3. The service having been ineffective, the learned trial Magistrate misdirected herself in law and fact in failing to hold that there was no proper judgment from which a proper decree could issue to divest the property from the appellant.
4. The ruling of the learned trial Magistrate was and is thus misconceived and improper.
5. The judgment entered and decree passed by the Magistrate be set aside and the case do proceed to hearing on merit.”
Mr Musyoka, Counsel for the Appellant, submitted that the lower court having found that service of the summons was not “personal” ought to have set aside the Judgment. He argued that the Appellant’s deposition in support of his application to set aside clearly showed that the summons was served on a “Nganga” who was not identified, and in respect of whom, the Court made no inquiries considering that Nganga is a common generic Kikuyu name. The subsequent deposition by the process server to explain who Nganga was, was an afterthought, he argued. He cited the case of Mathew Mugo vs Samuel Kamau Njogu (C A Nairobi 265 of 2001) – a decision of this Court.

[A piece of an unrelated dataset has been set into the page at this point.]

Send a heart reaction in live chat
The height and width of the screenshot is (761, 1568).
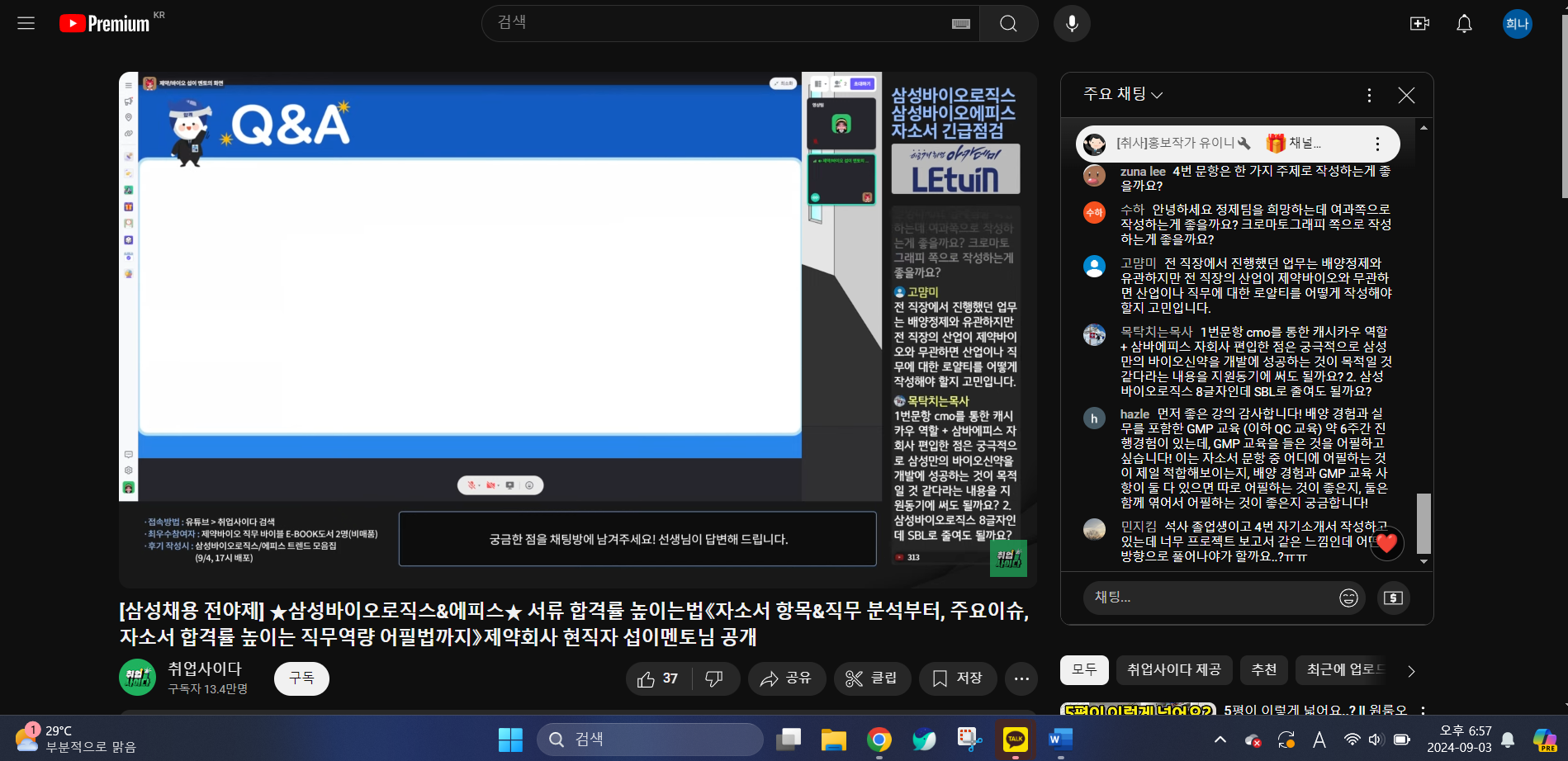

The Respondent to this Appeal was not represented at the hearing. However, Ms Janmohamed, for the Interested Party, argued that her client had purchased the property lawfully at a public auction and a Vesting Order had been issued. She urged the Court not to make the Orders prayed in this appeal, as that would affect an innocent third party. She also argued that the Affidavit filed in support of the application to set aside was defective as it was not dated, nor were the annextures to the same dated. That application ought to have been struck out on that ground alone.

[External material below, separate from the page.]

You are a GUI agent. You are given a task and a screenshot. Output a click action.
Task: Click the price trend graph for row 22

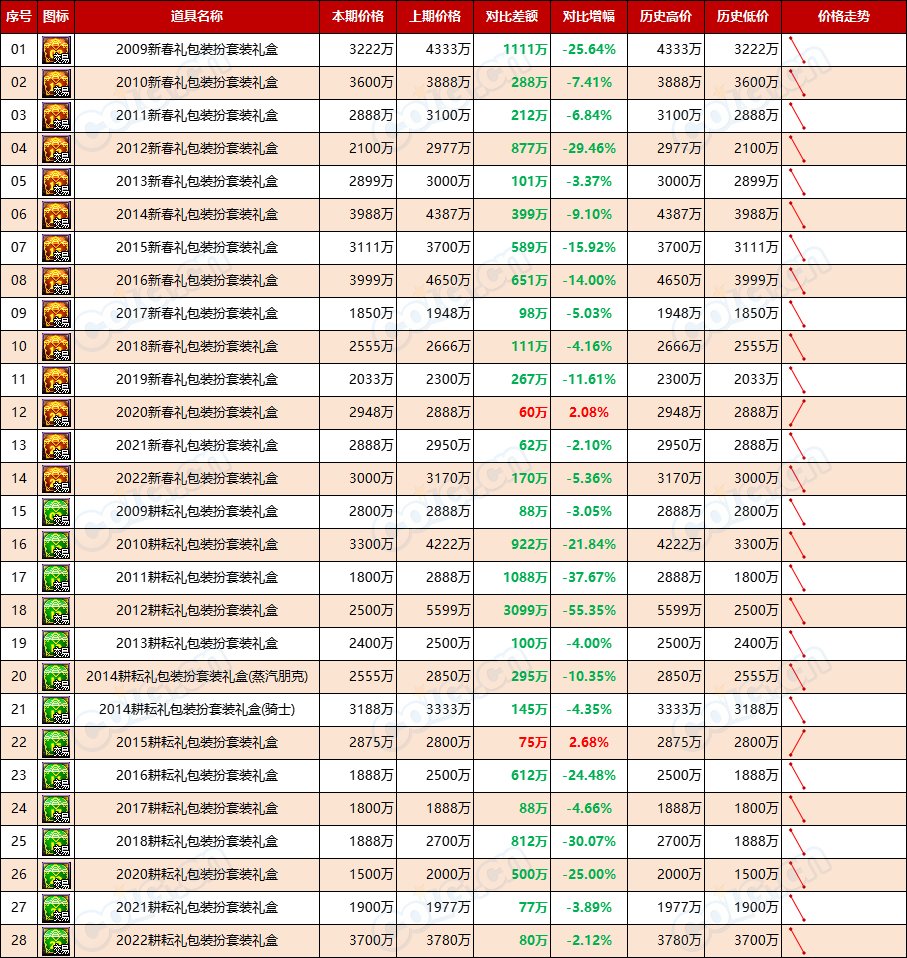coord(797,743)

Let me begin by addressing Ms Janmohamed’s last argument regarding the incompetency of the affidavit filed in support of the application to set aside the ex parte Judgment – which was the basis of the Ruling giving rise to this appeal. Mr Musyoka, Counsel for the Appellant, did not dispute that that affidavit, together with all the annextures, is not dated. This violates the Oaths and Statutory Declarations Act, Cap 15, and renders the said Affidavit incompetent. Clearly this was overlooked by the lower court. If this fact had been brought to the attention of the learned Magistrate, I think she would have struck it out. But the fact that she did not do so, or that it was overlooked, does not make that affidavit any more competent or proper than it was when filed. A statutory declaration or an affidavit that offends the law, and is therefore incompetent, is incompetent ab initio. I cannot breathe life into it at this appellate stage. I, therefore, strike the same out, leaving the Chamber Summons application standing on its own, without any support. On that ground alone, the Appellant’s application dated 29th July, 1996 to set aside the Judgment would fail.
Now, should I be held wrong on that conclusion, let me consider the other grounds of appeal. They all lead to one argument, that the lower court having found that service of summons was not “personal” ought to have set it aside. First, let me say that just because the service was not “personal” did not necessarily render the same ineffective in law. There are circumstances when service may be effected on an agent or through an adult member of the defendant’s family. Here, in this case, the Magistrate did not fully address that issue, and did not make a conclusive finding whether service was proper, because her mind was directed to one important issue that Judgment had been executed, and it was too late to set it aside. I would concur with her on that conclusion. It was indeed too late in the day that the application to set aside was made. Judgment having been executed, the suit property having been transferred, the court could not possibly make orders in vain.
Accordingly, I find no basis to this appeal, and dismiss the same, with no orders as to costs in favour of the Respondent who was absent at this appeal. However, the Interested Party is awarded the costs of this appeal.
Dated and delivered at Nairobi this 7th day of July, 2005.